Stored items:

= = = = = = =

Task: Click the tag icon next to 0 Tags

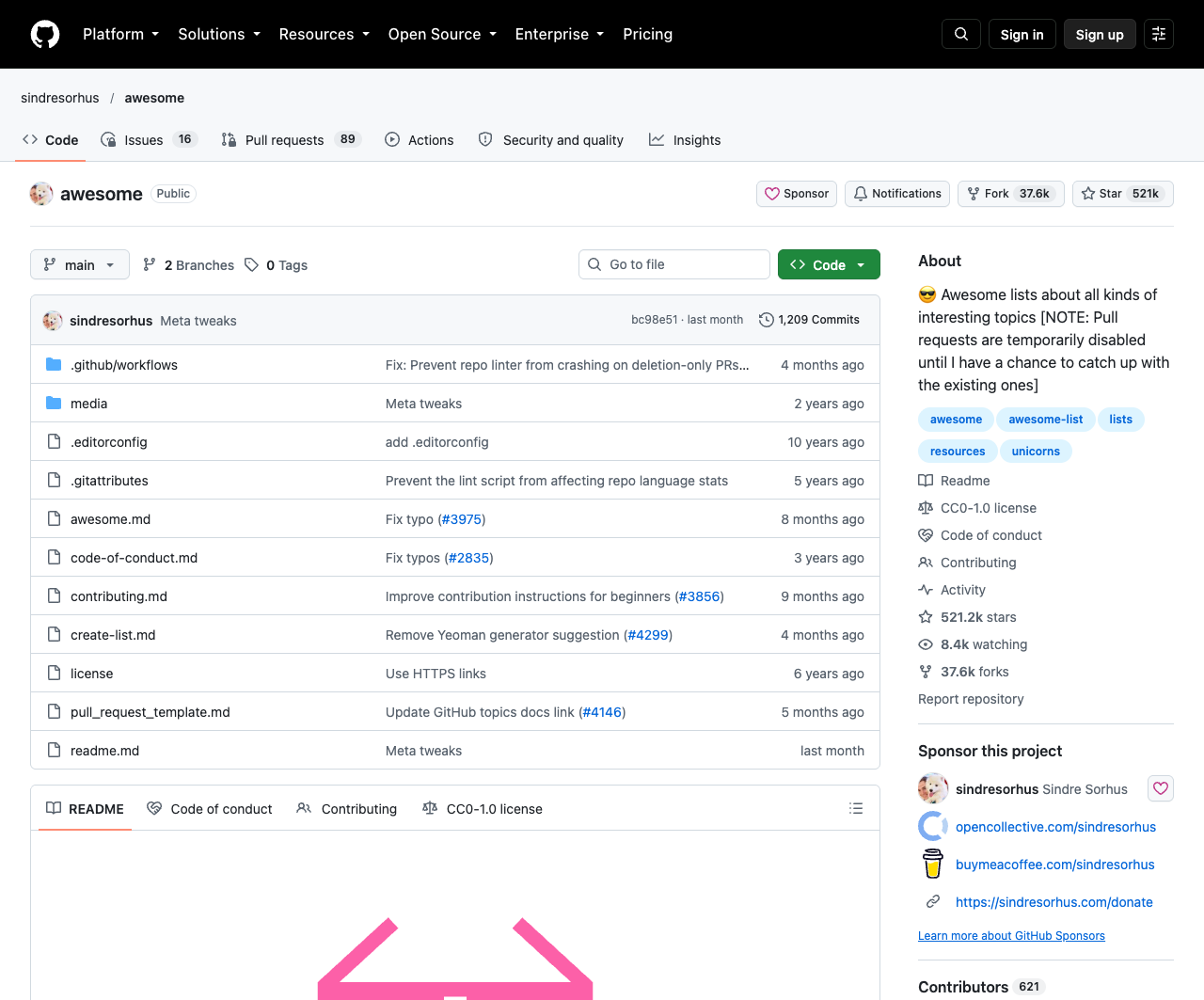Action: coord(251,265)
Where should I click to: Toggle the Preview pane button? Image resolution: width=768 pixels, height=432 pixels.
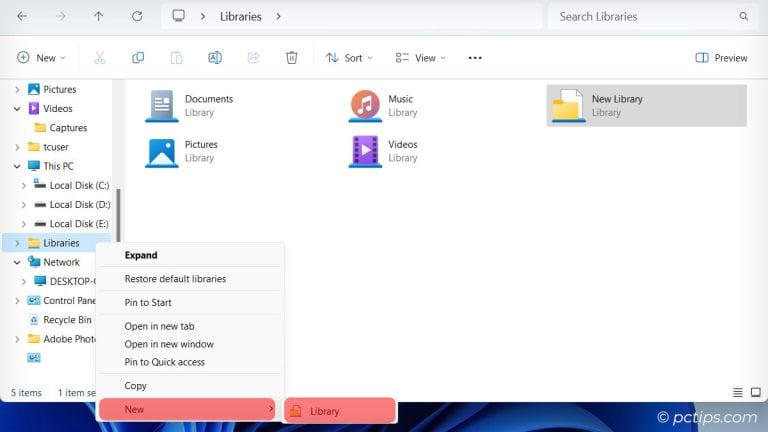[x=721, y=58]
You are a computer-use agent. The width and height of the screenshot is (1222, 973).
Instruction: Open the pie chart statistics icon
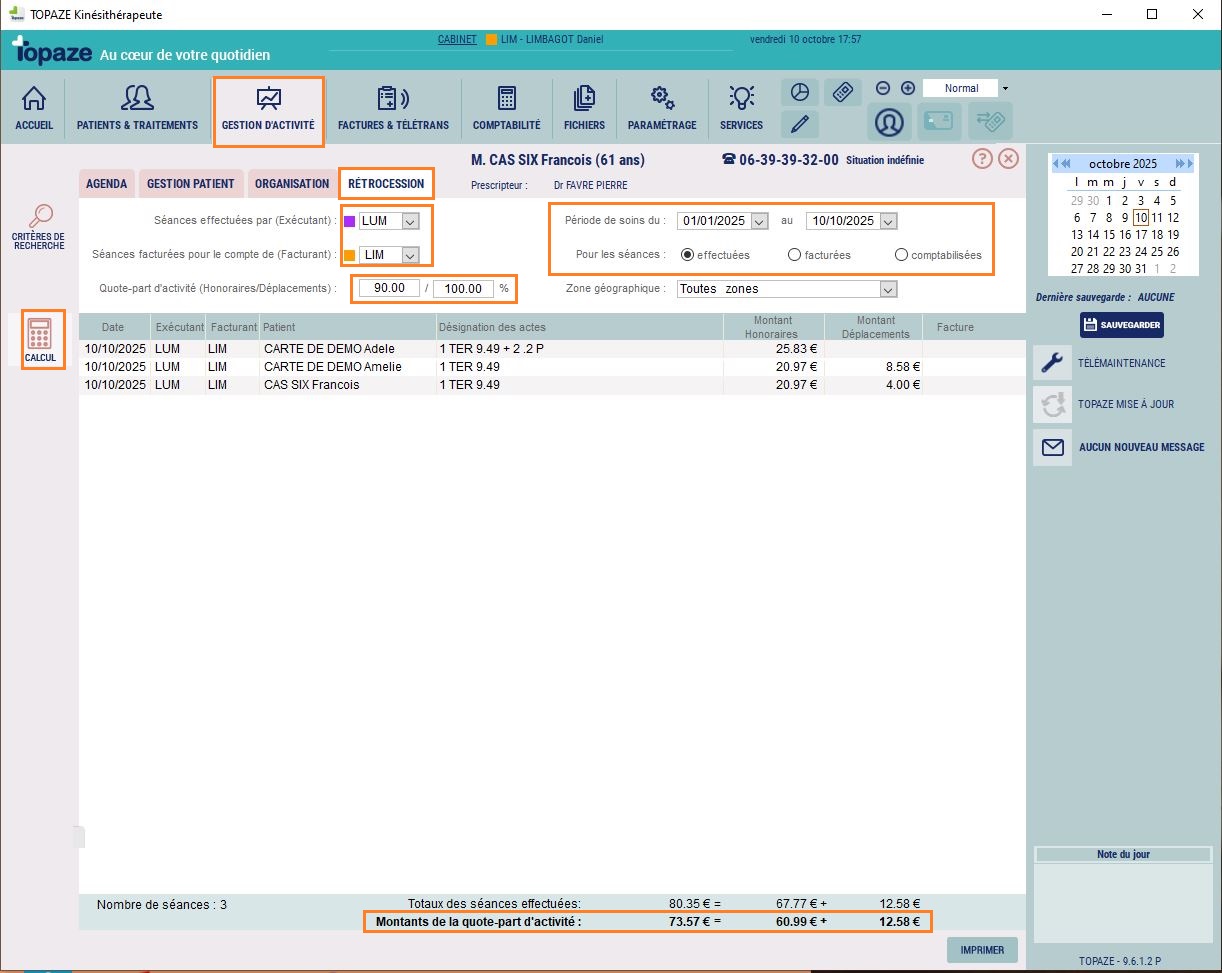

= = = = = = =

Exercise prompt
Repeat the data above in full and exactly. Omit every image.

Answer to this task
Task: Click the tag icon next to 0 Tags

Action: coord(251,265)
Where should I click to: Toggle the Preview pane button? Image resolution: width=768 pixels, height=432 pixels.
[x=721, y=58]
You are a computer-use agent. The width and height of the screenshot is (1222, 973).
Instruction: Open the pie chart statistics icon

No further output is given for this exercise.